Re: [HACKERS] checkpointer continuous flushing

2016-02-01 Thread Alvaro Herrera
This patch got its fair share of reviewer attention this commitfest.
Moving to the next one.  Andres, if you want to commit ahead of time
you're of course encouraged to do so.

-- 
Álvaro Herrerahttp://www.2ndQuadrant.com/
PostgreSQL Development, 24x7 Support, Remote DBA, Training & Services


-- 
Sent via pgsql-hackers mailing list (pgsql-hackers@postgresql.org)
To make changes to your subscription:
http://www.postgresql.org/mailpref/pgsql-hackers


Re: [HACKERS] checkpointer continuous flushing

2016-01-27 Thread Robert Haas
On Wed, Jan 20, 2016 at 9:02 AM, Andres Freund  wrote:
> Chatting on IM with Heikki, I noticed that we're pretty pessimistic in
> SetHintBits(). Namely we don't set the bit if XLogNeedsFlush(commitLSN),
> because we can't easily set the LSN. But, it's actually fairly common
> that the pages LSN is already newer than the commitLSN - in which case
> we, afaics, just can go ahead and set the hint bit, no?
>
> So, instead of
> if (XLogNeedsFlush(commitLSN) && BufferIsPermanent(buffer)
> return; /* not flushed yet, 
> so don't set hint */
> we do
> if (BufferIsPermanent(buffer) && XLogNeedsFlush(commitLSN)
> && BufferGetLSNAtomic(buffer) < commitLSN)
> return; /* not flushed yet, 
> so don't set hint */
>
> In my tests with pgbench -s 100, 2GB of shared buffers, that's recovers
> a large portion of the hint writes that we currently skip.

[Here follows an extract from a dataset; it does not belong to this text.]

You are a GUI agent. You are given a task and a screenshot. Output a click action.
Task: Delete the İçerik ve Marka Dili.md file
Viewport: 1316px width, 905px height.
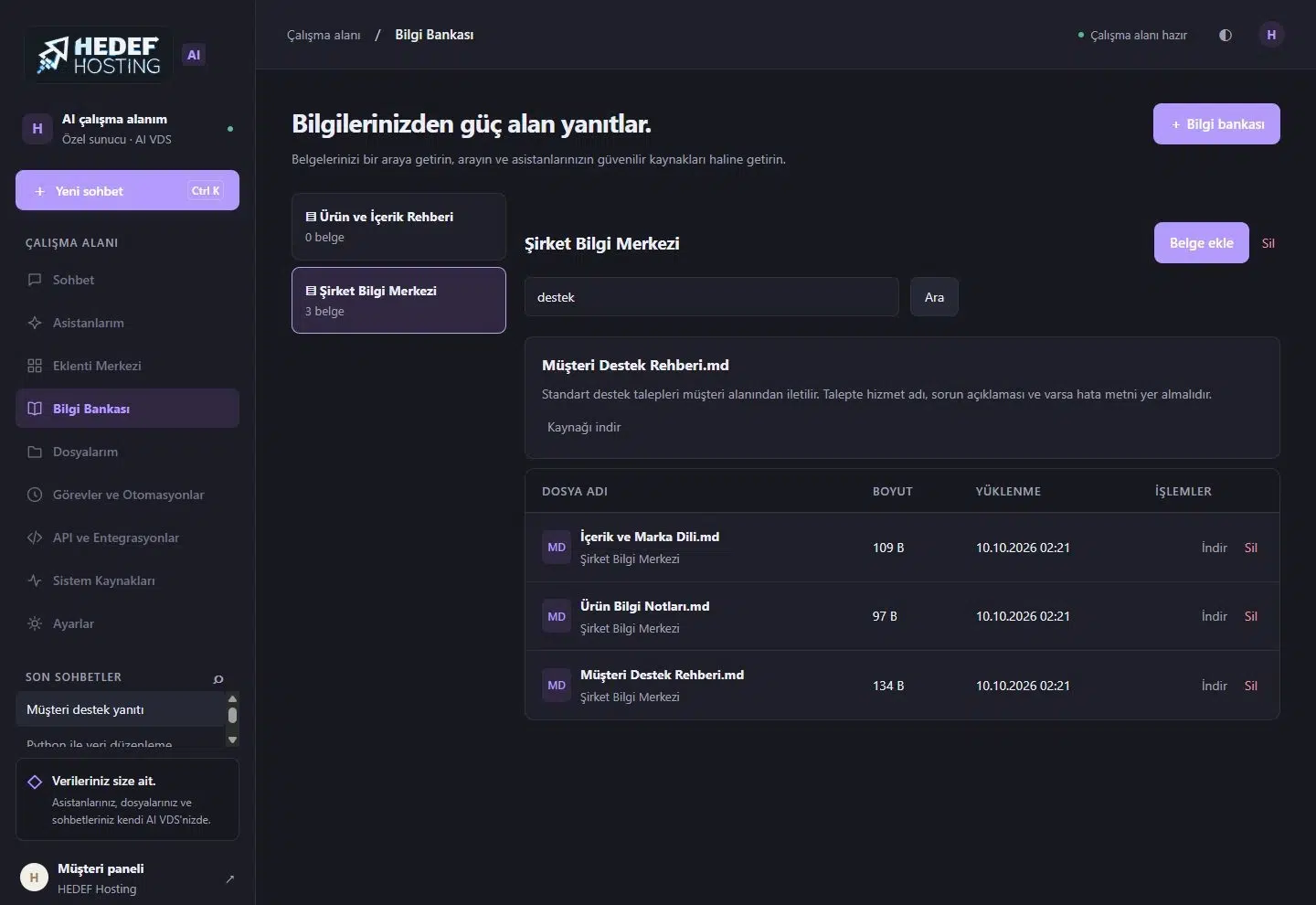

Dang.  That's a really good idea.  Although I think you'd probably
better revise the comment, since it will otherwise be false.

-- 
Robert Haas
EnterpriseDB: http://www.enterprisedb.com
The Enterprise PostgreSQL Company


-- 
Sent via pgsql-hackers mailing list (pgsql-hackers@postgresql.org)
To make changes to your subscription:
http://www.postgresql.org/mailpref/pgsql-hackers


Re: [HACKERS] checkpointer continuous flushing

2016-01-21 Thread Andres Freund
On 2016-01-21 11:33:15 +0530, Amit Kapila wrote:
> On Wed, Jan 20, 2016 at 9:07 PM, Andres Freund  wrote:
> > I don't think it's strongly related - the contention here is on read
> > access to the clog, not on write access.
> 
> Aren't reads on clog contended with parallel writes to clog?

Sure. But you're not going to beat "no access to the clog" due to hint
bits, by making parallel writes a bit better citizens.


-- 
Sent via pgsql-hackers mailing list (pgsql-hackers@postgresql.org)
To make changes to your subscription:
http://www.postgresql.org/mailpref/pgsql-hackers


Re: [HACKERS] checkpointer continuous flushing

2016-01-20 Thread Amit Kapila
On Wed, Jan 20, 2016 at 9:07 PM, Andres Freund  wrote:
>
> On 2016-01-20 12:16:24 -0300, Alvaro Herrera wrote:
> > Andres Freund wrote:
> >
> > > The relevant thread is at
> > >
http://archives.postgresql.org/message-id/CA%2BTgmoaCr3kDPafK5ygYDA9mF9zhObGp_13q0XwkEWsScw6h%3Dw%40mail.gmail.com
> > > what I didn't remember is that I voiced concern back then about
exactly this:
> > >
http://archives.postgresql.org/message-id/201112011518.29964.andres%40anarazel.de
> > > ;)
> >
> > Interesting.  If we consider for a minute that part of the cause for the
> > slowdown is slowness in pg_clog, maybe we should reconsider the initial
> > decision to flush as quickly as possible (i.e. adopt a strategy where
> > walwriter sleeps a bit between two flushes) in light of the group-update
> > feature for CLOG being proposed by Amit Kapila in another thread -- it
> > seems that these things might go hand-in-hand.
>
> I don't think it's strongly related - the contention here is on read
> access to the clog, not on write access.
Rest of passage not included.